### Exercise details
Return the records below from the line containing "869x484 pixels." onward, exactly, through and including the last line.
----- Material provided
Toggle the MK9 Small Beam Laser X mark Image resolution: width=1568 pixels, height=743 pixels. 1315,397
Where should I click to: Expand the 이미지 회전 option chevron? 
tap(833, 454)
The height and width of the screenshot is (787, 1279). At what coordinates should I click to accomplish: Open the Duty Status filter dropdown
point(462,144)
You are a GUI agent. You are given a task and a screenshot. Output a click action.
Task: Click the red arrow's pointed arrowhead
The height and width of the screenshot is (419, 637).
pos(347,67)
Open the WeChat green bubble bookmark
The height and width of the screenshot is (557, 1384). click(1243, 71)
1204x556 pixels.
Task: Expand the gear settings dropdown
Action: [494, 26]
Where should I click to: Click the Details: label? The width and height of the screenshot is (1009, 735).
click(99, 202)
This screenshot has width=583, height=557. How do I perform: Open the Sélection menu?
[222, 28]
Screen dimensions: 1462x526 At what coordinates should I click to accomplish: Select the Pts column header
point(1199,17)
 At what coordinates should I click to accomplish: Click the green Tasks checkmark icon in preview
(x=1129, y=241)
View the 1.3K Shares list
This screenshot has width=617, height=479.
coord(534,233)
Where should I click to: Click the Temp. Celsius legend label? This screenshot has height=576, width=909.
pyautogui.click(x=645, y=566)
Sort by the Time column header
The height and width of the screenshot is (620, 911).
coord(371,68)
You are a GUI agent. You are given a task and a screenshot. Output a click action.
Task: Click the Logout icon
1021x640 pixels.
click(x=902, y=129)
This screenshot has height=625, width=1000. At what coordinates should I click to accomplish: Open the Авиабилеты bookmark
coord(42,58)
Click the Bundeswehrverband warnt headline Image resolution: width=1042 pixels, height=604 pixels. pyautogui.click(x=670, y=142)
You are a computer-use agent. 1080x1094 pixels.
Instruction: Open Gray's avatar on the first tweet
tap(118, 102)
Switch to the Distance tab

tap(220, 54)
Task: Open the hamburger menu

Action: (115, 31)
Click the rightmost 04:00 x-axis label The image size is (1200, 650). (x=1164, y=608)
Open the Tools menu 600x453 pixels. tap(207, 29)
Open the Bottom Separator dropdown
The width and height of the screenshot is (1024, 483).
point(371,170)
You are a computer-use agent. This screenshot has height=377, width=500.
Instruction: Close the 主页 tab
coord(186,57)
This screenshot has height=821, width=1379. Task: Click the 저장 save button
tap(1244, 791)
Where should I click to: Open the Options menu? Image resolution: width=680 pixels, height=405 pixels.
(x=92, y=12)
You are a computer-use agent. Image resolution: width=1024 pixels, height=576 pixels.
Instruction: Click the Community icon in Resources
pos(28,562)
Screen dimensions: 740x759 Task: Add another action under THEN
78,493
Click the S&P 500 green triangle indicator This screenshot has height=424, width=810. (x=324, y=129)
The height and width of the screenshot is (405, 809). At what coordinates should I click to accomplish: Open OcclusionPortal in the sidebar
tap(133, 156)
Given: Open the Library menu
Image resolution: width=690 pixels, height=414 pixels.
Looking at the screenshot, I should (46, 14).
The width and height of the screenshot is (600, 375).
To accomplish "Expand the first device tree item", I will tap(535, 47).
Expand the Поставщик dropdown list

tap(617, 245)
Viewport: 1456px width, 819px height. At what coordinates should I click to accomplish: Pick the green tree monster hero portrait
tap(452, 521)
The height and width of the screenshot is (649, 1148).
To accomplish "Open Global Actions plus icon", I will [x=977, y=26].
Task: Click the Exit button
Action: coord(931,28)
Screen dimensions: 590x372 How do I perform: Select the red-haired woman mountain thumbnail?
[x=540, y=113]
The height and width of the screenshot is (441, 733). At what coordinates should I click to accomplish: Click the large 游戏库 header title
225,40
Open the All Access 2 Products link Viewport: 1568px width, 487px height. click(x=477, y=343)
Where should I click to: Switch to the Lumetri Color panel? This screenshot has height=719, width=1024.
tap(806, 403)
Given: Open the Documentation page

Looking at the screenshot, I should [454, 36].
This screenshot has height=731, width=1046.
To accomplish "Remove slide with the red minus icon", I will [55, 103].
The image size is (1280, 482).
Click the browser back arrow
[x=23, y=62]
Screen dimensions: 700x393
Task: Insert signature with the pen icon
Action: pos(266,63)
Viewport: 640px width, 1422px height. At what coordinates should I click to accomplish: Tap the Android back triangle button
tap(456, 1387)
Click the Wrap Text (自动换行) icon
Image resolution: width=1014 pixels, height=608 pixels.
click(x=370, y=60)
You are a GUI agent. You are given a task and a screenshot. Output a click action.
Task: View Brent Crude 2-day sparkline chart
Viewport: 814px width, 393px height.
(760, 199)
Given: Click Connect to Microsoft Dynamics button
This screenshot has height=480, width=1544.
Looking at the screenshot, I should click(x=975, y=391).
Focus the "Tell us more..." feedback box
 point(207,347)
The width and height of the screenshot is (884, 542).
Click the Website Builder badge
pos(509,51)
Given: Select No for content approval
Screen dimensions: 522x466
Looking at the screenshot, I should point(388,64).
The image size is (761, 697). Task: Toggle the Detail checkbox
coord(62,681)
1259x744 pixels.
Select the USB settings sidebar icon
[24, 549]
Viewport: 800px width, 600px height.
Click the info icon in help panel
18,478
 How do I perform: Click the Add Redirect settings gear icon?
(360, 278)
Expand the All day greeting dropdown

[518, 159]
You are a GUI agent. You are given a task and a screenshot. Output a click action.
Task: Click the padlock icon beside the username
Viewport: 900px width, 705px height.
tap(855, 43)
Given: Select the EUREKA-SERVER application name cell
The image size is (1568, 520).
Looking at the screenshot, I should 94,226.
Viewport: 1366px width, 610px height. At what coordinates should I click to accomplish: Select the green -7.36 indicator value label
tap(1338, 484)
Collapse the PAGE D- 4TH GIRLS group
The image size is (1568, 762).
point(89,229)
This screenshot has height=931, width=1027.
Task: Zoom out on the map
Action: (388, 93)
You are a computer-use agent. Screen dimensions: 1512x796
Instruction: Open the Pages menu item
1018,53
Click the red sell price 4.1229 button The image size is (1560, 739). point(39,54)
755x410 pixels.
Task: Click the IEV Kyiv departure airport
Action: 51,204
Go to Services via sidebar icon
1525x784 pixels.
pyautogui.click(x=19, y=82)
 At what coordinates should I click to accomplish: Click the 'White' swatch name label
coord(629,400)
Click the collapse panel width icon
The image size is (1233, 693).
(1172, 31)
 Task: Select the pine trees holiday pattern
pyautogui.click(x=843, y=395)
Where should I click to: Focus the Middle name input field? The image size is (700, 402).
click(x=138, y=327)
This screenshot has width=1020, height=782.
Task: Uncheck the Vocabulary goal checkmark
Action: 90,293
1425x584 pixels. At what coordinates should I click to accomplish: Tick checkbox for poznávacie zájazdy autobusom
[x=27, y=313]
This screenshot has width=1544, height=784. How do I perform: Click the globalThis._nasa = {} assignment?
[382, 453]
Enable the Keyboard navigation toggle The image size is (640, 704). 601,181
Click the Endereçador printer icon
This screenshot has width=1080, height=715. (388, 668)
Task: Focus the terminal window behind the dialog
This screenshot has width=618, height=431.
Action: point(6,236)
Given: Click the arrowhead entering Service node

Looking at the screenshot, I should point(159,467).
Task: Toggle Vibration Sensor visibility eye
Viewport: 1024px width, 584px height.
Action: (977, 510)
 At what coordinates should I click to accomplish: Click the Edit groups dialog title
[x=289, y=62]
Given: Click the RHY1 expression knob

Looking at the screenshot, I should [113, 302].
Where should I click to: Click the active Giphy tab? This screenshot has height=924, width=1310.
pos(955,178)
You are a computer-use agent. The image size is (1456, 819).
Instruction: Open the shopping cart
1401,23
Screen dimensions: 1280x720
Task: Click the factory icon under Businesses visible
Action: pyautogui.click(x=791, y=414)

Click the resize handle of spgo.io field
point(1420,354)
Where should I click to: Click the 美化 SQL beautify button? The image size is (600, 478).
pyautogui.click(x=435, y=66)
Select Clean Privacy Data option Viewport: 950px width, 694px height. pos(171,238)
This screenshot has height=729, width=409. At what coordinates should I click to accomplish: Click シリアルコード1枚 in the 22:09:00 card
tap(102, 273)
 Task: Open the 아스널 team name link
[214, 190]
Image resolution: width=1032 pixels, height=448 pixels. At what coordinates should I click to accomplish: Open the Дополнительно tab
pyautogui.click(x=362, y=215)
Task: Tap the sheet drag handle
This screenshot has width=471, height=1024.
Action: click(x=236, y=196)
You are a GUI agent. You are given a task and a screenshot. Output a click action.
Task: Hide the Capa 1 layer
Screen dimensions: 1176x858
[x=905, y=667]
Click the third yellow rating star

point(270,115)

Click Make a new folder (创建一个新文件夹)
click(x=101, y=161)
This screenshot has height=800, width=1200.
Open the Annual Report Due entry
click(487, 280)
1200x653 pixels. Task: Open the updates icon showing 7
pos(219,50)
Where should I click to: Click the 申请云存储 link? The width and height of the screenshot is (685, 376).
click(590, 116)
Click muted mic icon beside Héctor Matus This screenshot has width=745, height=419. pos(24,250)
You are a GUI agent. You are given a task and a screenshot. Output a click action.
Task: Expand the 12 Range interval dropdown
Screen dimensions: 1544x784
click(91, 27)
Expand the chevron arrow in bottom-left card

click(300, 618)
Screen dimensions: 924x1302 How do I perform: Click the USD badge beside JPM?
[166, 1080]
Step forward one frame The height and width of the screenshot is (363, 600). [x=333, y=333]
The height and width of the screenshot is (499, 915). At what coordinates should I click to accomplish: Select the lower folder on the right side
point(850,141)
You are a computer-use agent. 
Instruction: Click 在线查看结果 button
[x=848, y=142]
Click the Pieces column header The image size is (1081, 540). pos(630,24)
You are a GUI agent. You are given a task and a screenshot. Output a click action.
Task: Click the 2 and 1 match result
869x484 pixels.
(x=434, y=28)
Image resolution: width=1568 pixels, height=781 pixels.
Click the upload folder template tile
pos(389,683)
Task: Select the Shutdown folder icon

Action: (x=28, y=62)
----------
### The answer
869x484 pixels.
(x=434, y=28)
Image resolution: width=1568 pixels, height=781 pixels.
Click the upload folder template tile
pos(389,683)
Task: Select the Shutdown folder icon

Action: (x=28, y=62)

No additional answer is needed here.